Tom Hastings hastings at cp10.es.xerox.com
Wed Sep 17 01:48:12 EDT 1997


34. Section 4.2.16, "document-format":  Need a reference to the spec for
what can be included in the value of this attribute.  I believe that the RFC
is 1521, "MIME (Multipurpose Internet Mail Extensions) Part One: Mechanisms
for Specifying and Describing the Format of Internet Message Bodies" which
has a more recent version.  From RFC 1521, the value of the
"document-format" is a "The Content-Type Header Field value".  For example,
in addition to the name of the MIME-type, such as 'application/postscript',
or 'text/plain', the coded character set can also be specified as:
'text/plain; charset=us-ascii' or other coded character set names from the
IANA coded character set registry.  


RFC 1521 requires the charset attribute, if the media type is text, else the
coded character set shall be assumed to be us-ascii.  We either need to
re-state that, or require that the value for "document-format" SHALL conform
to the requirements of a Content-Type Header Field value in RFC 1521 (or
successor).  An example would be very helpful.

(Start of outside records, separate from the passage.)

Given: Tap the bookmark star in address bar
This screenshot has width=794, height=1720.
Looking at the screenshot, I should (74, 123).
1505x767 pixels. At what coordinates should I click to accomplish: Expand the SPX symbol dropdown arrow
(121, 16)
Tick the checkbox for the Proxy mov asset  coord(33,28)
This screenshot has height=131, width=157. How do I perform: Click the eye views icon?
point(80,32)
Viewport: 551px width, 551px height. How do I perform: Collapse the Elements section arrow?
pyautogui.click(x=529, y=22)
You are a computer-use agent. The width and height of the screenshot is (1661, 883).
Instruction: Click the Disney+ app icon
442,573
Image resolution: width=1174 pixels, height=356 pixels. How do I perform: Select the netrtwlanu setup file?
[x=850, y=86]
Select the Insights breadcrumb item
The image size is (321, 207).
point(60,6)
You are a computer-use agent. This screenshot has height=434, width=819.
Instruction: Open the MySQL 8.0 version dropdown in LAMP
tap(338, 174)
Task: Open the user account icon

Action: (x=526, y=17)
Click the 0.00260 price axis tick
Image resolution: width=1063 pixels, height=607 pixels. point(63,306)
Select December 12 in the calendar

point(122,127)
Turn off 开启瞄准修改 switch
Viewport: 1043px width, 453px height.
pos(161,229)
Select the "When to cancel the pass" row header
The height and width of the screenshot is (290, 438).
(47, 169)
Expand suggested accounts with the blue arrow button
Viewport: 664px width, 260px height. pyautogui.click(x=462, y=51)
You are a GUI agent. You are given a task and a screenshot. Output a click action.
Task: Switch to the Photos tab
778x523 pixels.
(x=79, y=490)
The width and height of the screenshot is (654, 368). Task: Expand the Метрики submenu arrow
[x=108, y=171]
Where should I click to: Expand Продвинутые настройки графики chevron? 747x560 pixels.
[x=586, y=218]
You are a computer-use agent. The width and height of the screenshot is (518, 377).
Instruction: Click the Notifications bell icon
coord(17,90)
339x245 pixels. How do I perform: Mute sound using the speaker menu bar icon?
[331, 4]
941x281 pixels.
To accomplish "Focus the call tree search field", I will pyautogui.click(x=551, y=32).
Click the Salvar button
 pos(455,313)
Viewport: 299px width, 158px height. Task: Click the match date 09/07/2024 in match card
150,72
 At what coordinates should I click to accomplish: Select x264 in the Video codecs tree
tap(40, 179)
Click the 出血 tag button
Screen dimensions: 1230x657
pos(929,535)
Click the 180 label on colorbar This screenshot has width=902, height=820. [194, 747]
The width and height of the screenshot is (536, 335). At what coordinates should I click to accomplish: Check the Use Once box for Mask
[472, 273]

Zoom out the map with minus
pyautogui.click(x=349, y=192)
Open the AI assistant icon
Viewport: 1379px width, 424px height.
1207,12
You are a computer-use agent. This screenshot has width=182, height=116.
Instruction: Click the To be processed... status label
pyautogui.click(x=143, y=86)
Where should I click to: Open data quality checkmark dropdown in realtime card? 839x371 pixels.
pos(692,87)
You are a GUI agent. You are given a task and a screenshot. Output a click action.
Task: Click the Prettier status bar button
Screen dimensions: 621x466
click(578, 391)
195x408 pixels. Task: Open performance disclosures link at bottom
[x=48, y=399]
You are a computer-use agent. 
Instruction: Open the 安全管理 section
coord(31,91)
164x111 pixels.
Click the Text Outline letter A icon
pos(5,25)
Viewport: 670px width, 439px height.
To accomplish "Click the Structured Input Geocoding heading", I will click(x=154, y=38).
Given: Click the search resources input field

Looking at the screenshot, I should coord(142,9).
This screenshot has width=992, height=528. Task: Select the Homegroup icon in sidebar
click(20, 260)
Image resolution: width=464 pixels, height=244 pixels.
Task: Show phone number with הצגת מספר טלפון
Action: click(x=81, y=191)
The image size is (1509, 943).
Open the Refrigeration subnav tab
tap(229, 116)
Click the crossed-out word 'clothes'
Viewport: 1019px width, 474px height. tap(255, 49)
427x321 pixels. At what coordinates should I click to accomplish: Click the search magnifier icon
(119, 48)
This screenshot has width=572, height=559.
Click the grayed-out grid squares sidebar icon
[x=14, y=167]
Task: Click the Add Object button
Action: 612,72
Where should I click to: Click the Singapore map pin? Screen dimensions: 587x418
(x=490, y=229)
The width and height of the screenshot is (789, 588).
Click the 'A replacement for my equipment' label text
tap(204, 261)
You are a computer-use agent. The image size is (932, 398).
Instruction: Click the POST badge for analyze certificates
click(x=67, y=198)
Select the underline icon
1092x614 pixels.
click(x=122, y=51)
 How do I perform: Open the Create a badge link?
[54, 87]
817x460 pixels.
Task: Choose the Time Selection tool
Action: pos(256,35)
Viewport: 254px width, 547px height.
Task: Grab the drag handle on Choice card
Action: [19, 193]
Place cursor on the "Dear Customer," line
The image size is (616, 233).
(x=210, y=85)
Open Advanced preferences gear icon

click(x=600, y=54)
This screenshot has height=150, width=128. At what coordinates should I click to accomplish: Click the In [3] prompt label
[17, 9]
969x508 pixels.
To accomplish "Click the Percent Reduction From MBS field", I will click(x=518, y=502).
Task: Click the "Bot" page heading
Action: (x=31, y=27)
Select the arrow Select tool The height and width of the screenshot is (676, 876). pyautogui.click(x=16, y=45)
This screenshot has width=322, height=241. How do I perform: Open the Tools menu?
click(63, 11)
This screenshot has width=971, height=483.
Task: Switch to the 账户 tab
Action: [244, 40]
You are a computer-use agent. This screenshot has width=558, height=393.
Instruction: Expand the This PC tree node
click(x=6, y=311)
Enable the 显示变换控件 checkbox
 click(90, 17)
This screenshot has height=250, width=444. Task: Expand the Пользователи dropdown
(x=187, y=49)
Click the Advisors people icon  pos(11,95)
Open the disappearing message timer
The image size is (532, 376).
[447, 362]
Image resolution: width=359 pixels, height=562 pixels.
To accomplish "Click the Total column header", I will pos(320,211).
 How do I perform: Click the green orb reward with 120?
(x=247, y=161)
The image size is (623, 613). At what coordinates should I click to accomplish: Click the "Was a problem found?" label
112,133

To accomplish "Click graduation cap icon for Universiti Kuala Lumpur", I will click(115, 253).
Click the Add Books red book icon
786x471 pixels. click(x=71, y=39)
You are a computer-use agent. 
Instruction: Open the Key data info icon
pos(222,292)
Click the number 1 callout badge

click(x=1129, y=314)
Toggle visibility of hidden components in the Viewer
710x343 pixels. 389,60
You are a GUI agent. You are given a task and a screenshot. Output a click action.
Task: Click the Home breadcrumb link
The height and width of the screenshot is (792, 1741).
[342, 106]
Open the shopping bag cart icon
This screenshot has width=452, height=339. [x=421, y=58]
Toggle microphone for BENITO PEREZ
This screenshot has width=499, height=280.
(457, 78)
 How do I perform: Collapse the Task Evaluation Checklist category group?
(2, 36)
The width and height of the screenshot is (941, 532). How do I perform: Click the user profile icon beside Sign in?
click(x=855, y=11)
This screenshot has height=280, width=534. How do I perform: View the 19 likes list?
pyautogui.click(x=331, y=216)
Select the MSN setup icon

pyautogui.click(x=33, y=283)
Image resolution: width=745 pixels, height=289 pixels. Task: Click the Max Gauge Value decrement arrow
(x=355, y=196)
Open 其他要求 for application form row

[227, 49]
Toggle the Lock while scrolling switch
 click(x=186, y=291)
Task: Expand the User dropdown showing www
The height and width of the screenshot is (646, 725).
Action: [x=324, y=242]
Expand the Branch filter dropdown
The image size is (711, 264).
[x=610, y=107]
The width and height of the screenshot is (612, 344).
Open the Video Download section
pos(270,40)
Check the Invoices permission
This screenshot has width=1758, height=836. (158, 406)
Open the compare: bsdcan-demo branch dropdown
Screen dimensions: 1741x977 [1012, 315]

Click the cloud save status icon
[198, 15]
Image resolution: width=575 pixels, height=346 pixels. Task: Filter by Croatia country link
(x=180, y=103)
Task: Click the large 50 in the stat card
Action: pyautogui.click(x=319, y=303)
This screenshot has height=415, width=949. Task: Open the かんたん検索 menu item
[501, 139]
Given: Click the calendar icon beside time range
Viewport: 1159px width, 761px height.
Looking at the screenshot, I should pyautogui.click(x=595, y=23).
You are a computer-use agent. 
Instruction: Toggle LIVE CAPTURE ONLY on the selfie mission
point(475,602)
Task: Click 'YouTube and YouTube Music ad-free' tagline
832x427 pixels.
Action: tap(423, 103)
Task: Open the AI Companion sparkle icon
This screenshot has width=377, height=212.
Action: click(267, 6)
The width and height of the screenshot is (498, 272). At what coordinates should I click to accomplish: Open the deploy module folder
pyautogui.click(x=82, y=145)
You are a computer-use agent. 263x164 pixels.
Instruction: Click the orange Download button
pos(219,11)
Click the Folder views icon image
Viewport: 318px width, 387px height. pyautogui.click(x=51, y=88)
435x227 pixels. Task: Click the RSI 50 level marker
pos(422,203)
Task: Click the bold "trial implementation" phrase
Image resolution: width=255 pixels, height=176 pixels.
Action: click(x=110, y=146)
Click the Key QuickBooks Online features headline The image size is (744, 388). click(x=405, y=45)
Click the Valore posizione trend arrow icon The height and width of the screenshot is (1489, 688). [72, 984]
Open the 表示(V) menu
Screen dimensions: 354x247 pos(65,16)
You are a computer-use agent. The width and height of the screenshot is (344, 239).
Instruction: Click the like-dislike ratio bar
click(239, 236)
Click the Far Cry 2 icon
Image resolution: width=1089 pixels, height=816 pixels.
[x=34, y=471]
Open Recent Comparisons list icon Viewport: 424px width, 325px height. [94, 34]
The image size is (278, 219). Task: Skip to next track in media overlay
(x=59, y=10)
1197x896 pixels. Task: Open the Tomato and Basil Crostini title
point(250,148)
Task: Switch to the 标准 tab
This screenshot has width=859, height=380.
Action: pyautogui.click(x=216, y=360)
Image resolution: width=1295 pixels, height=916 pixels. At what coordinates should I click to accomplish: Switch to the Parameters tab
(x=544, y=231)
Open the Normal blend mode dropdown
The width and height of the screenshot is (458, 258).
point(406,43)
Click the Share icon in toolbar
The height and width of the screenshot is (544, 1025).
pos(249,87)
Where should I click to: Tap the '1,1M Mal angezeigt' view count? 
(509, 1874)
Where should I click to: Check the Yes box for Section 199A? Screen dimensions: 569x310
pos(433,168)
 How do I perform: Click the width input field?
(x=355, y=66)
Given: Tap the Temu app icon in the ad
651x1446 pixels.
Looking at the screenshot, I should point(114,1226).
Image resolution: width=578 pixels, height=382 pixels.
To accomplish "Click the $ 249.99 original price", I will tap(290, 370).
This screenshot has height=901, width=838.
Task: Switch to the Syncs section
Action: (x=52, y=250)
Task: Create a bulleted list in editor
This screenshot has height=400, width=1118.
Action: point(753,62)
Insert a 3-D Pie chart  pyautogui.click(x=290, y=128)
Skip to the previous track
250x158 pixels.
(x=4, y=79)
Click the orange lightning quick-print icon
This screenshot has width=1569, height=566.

Being able to specify the coded character set for text formats is
particularly important (since we don't have an attribute for it.  Presumably
the values of the "document-format-supported" Printer attribute would
contain the various character sets supported for the 'text/plain' type,
e.g., 'text/plain; charset=us-ascii', 'text/plain; charset=ISO-8859-1'


34a. Section 4.2.16, "document-format": We need to decide whether to
restrict the values to a subset of what is allowed in Content-Type Header
Field.  For example, the seven standard types are: text, multi-part,
messsage, image, audio, video, and application.  Presumably, any could be
supported, and since we have the "document-format-supported" Printer
attribute, a client can determine which values are supported.
However, what about the "Content-transfer-encoding" attribute, where
different types of Content-transfer-encoding, where the values are:   
   "7bit"  ;  case-insensitive
 / "quoted-printable"
 / "base64"
 / "8bit"
 / "binary"
 / "x-token
and presumably utf-8 is a new one?


Listing all supported combinations of media-type and coded character set
makes sense.  However, if they all can be supported with several
content-transfer-encodings, then the number of values is the product of the
number of each that are supported.  Alternatively, we could add a separate
Printer description attribute: "content-transfer-encodings" supported.


What other capabilities of MIME content headers do we need to consider?